Vector spaces, limits, derivatives of vector-valued functions, Taylor's formula, Lagrange multipliers, double and triple integrals, change of coordinates, surface and line integrals, generalizations of the fundamental theorem of calculus to higher dimensions. More abstract than 201 but more concrete than 218. Recommended for prospective physics majors and others with a strong interest in applied mathematics.

MAT 210 will survey the main ideas of calculus in a single variable incorporating an introduction to formal mathematical proofs. The course will place equal emphasis on theory (how to construct formal mathematical definitions and rigorous, logical proofs) and on practice (concrete computational examples involving integration and infinite sequences and series). This course provides a more theoretical foundation in single variable calculus than MAT104, intended to prepare students better for a first course in real analysis (MAT215), but it covers all the computational tools needed to continue to multivariable calculus (MAT201 or MAT203).

An introduction to classical number theory, to prepare for higher-level courses in the department. Topics include Pythagorean triples and sums of squares, unique factorization, Chinese remainder theorem, arithmetic of Gaussian integers, finite fields and cryptography, arithmetic functions and quadratic reciprocity. There will be a topic, chosen by the instructor, from more advanced or more applied number theory: possibilities include p-adic numbers, cryptography, and Fermat's Last Theorem. This course is suitable both for students preparing to enter the Mathematics Department and for non-majors interested in exposure to higher mathematics.

An introduction to the mathematical discipline of analysis, to prepare for higher-level course work in the department. Topics include rigorous epsilon-delta treatment of limits, convergence, and uniform convergence of sequences and series. Continuity, uniform continuity, and differentiability of functions. The Heine-Borel Theorem. The Riemann integral, conditions for integrability of functions and term by term differentiation and integration of series of functions, Taylor's Theorem.

Rigorous theoretical introduction to the foundations of analysis in one and several variables: basic set theory, vector spaces, metric and topological spaces, continuous and differential mapping between n-dimensional real vector spaces. Normally followed by MAT 218.

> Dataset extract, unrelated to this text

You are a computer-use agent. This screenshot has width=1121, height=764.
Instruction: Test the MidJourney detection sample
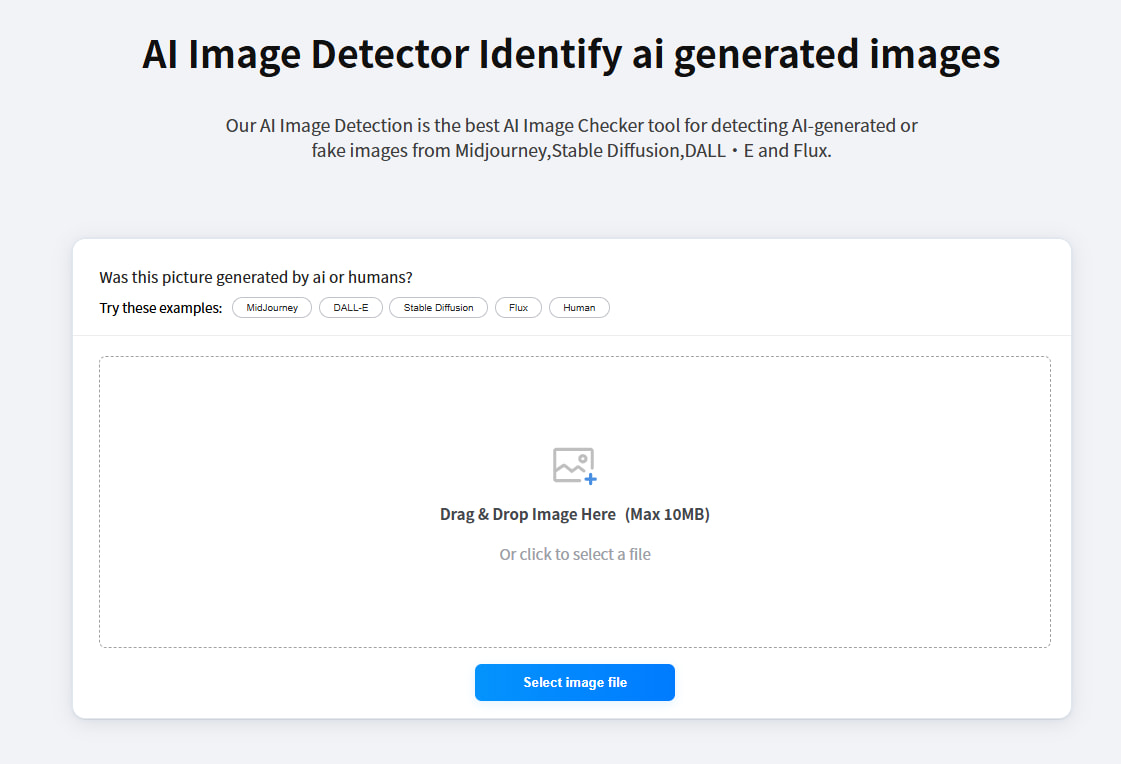(x=271, y=307)
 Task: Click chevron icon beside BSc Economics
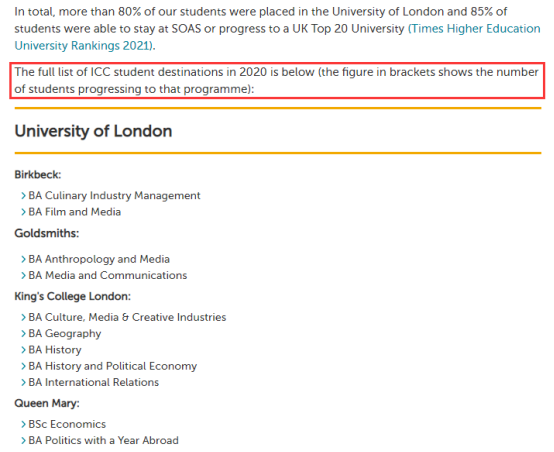[x=23, y=424]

To familiarize the student with functions in many variables and higher dimensional generalization of curves and surfaces. Topics include: point set topology and metric spaces; continuous and differentiable maps in several variables; smooth manifolds and maps between them; Sard's theorem; vector fields and flows; differential forms and Stokes' theorem; differential equations; multiple integrals and surface integrals. An introduction to more advanced courses in analysis, differential equations, differential geometry, topology.

Introduction to real analysis, including the theory of Lebesgue measure and integration on the line and n-dimensional space, and the theory of Fourier series and Hilbert spaces.

Introduction to numerical methods with emphasis on algorithms, applications and numerical analysis. Topics covered include solution of nonlinear equations; numerical differentiation, integration, and interpolation; direct and iterative methods for solving linear systems; computation of eigenvectors and eigenvalues; and approximation theory. Lectures include mathematical proofs where they provide insight and are supplemented with numerical demos using MATLAB or Python.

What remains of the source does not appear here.